From Chaplin’s Tramp to Holly Hunter’s Ada to WALL*E, a mute protagonist can express volumes. Such is the case in Poland’s official submission for Best International Feature at this year’s Academy Awards and a Jury Prize Winner at Cannes, EO, a visually astonishing and intellectually challenging film shot from its titular donkey’s perspective. EO, the donkey known only by the sound be makes, makes for an expressive protagonist as he travels the European countryside, witness and subject to the best and worst of humanity along the way.

The grey donkey EO, seen in close-up.
Photo: Janus Films.

The film is a remarkable triumph for its team—director and writer Jerzy Skolimowski, co-writer Ewa Piaskowska, and cinematographer Michal Dymak—who lean into the past for inspiration in echoing Robert Bresson’s classic Au Hasard Balthazar yet remain rooted in the travails of the contemporary. Bresson too employed a donkey as his protagonist Balthazar, cuffed about from one callous owner to the next, to profound emotional effect (the film is ranked #25 in Sight & Sound’s recent Greatest Films of All Time Critics’ Poll). So too does Skolimowski focus on a wayward donkey whose exploits convey more about humanity than many films with human protagonists.

Given instruction a:
Convert the records into a Markdown table with the columns Row and Record line. Start at the line with "Task: Switch to", include that line, and continue through the end of the records, skipping blank lines and leaving out the pictures.

Records provided:
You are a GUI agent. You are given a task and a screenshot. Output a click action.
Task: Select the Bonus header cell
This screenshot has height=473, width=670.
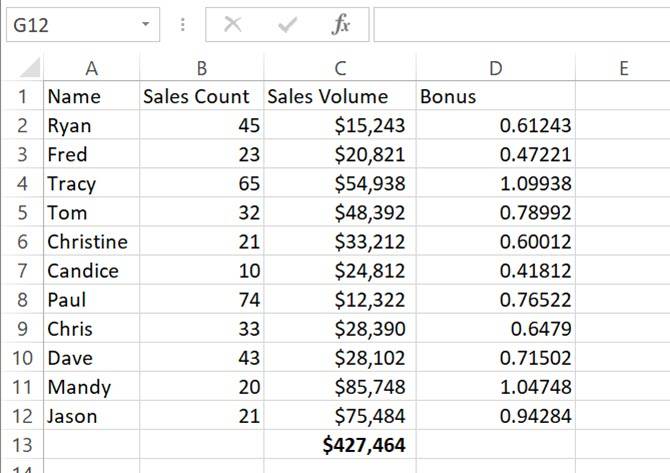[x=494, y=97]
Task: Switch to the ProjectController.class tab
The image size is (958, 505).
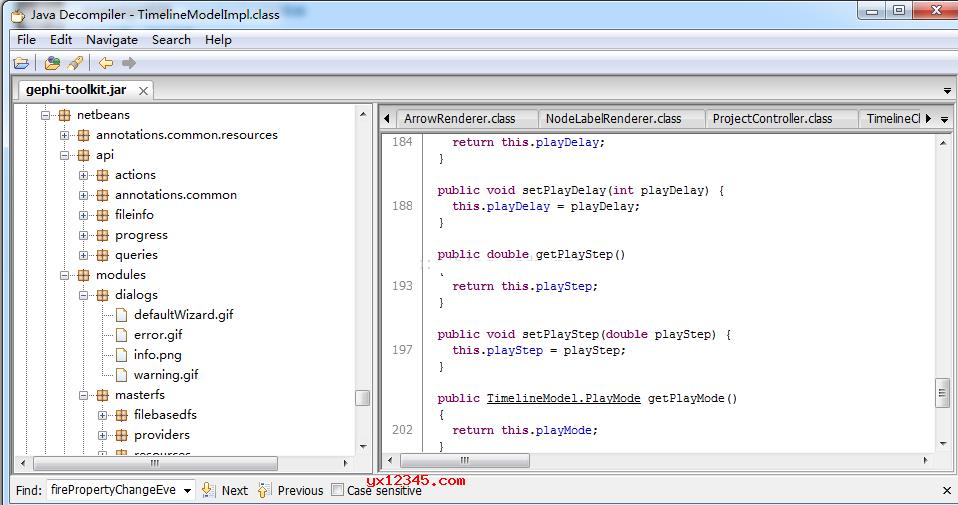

Given instruction b:
According to the review of EO, at which festival did the film win a Jury Prize?

Reply a:
| Row | Record line |
|---|---|
| 1 | Task: Switch to the ProjectController.class tab |
| 2 | The image size is (958, 505). |

Reply b:
Cannes